--- ENTRIES PROVIDED ---
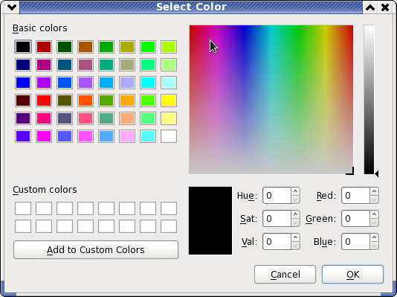
Task: Open the window menu arrow in the title bar
Action: [12, 7]
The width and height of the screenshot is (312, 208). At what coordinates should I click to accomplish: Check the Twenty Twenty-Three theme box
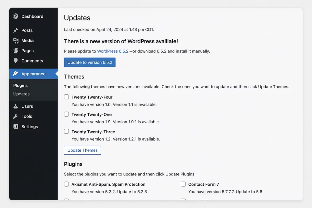tap(66, 132)
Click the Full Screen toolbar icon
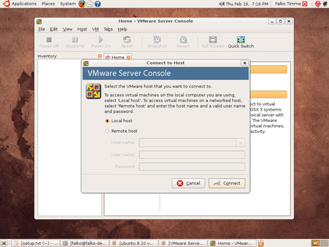Screen dimensions: 329x247 pos(213,39)
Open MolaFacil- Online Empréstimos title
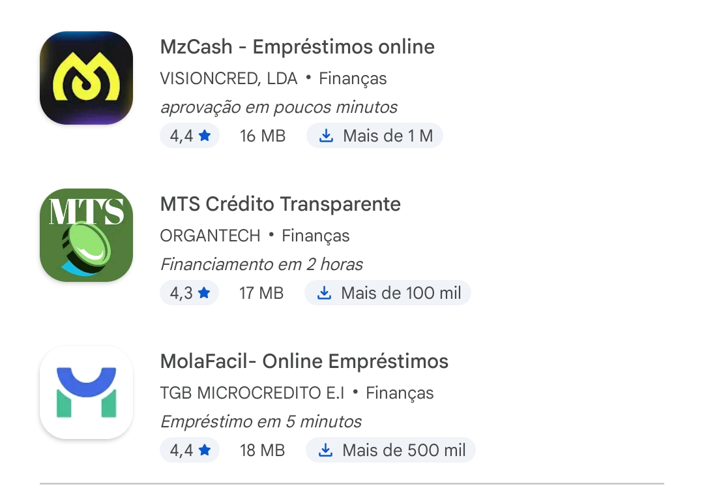The image size is (704, 490). (x=304, y=361)
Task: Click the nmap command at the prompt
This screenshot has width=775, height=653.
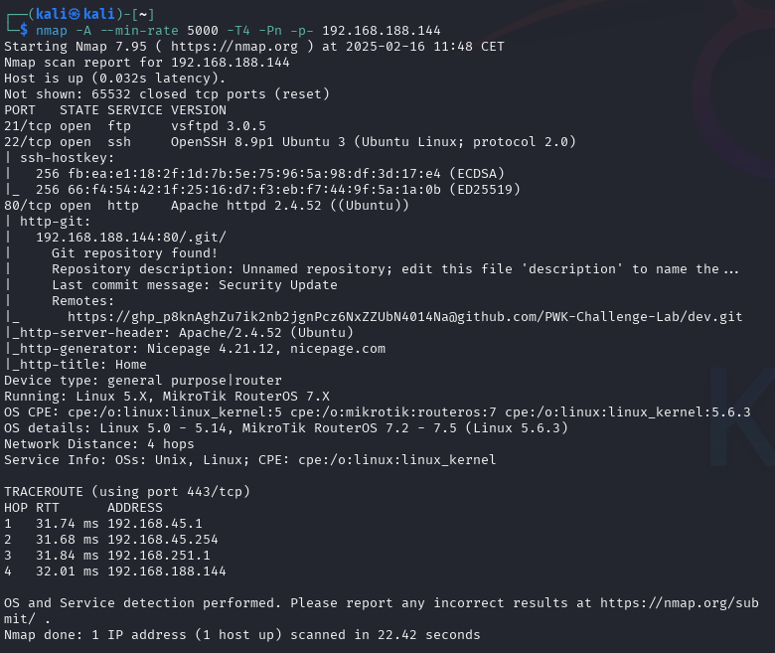Action: point(237,31)
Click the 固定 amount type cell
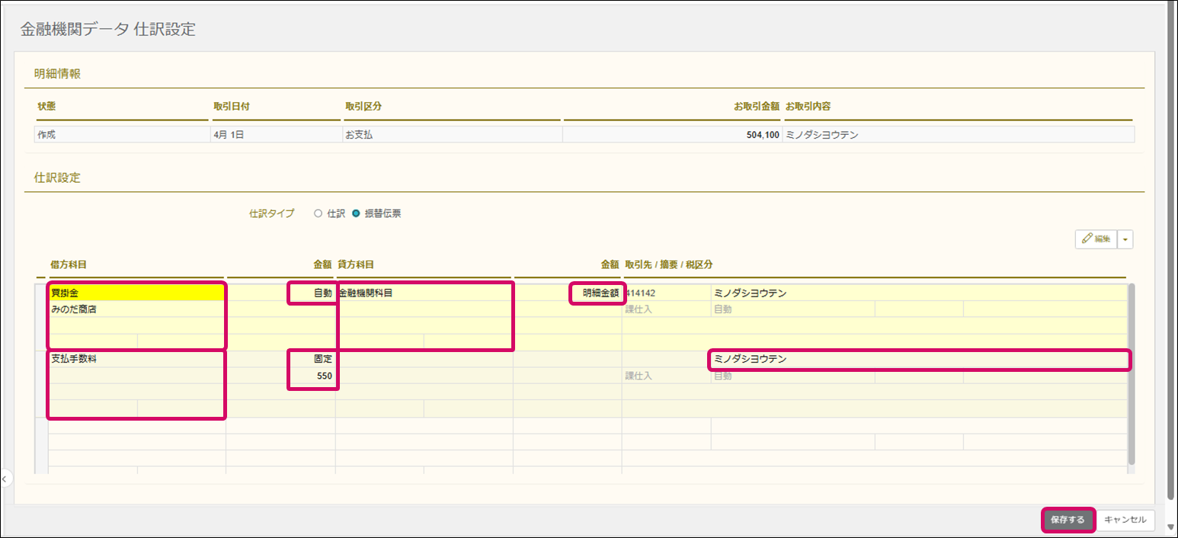Viewport: 1178px width, 538px height. (312, 359)
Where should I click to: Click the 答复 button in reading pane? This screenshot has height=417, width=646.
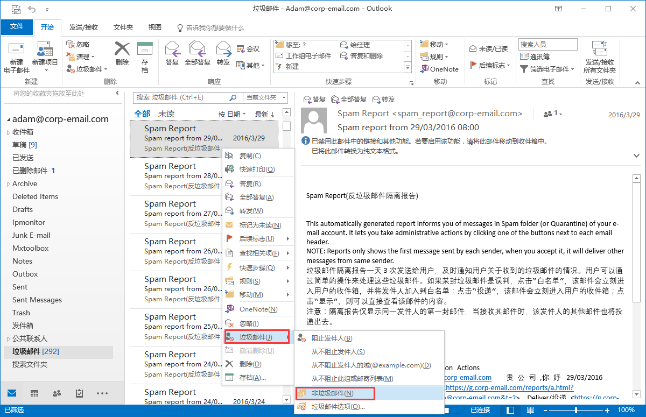[x=315, y=100]
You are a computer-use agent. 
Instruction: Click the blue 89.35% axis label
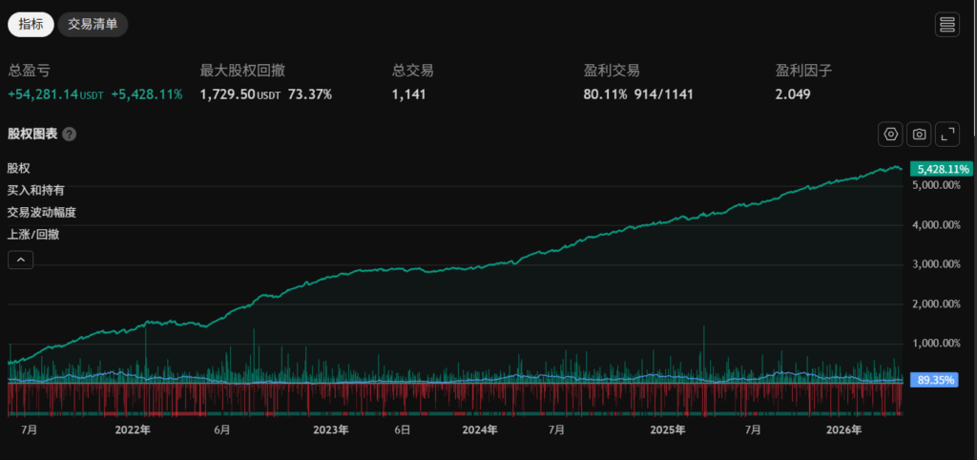[x=933, y=380]
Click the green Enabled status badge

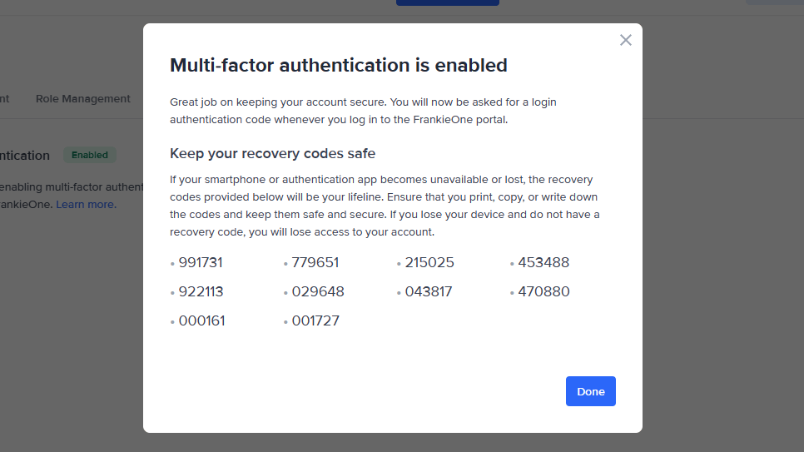(x=90, y=155)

--- INSTRUCTION ---
Convert every line of the listing above into a numbered list, skipping blank lines and leaving the pictures out.

--- CORRECT OUTPUT ---
1. Task: Open the window menu arrow in the title bar
2. Action: [12, 7]
3. The width and height of the screenshot is (312, 208). At what coordinates should I click to accomplish: Check the Twenty Twenty-Three theme box
4. tap(66, 132)
5. Click the Full Screen toolbar icon
6. Screen dimensions: 329x247 pos(213,39)
7. Open MolaFacil- Online Empréstimos title
8. The image size is (704, 490). (x=304, y=361)
9. Task: Click the nmap command at the prompt
10. This screenshot has width=775, height=653.
11. Action: point(237,31)
12. Click the 固定 amount type cell
13. Viewport: 1178px width, 538px height. (312, 359)
14. Where should I click to: Click the 答复 button in reading pane? This screenshot has height=417, width=646.
15. [x=315, y=100]
16. You are a computer-use agent. 
17. Instruction: Click the blue 89.35% axis label
18. [x=933, y=380]
19. Click the green Enabled status badge
20. (x=90, y=155)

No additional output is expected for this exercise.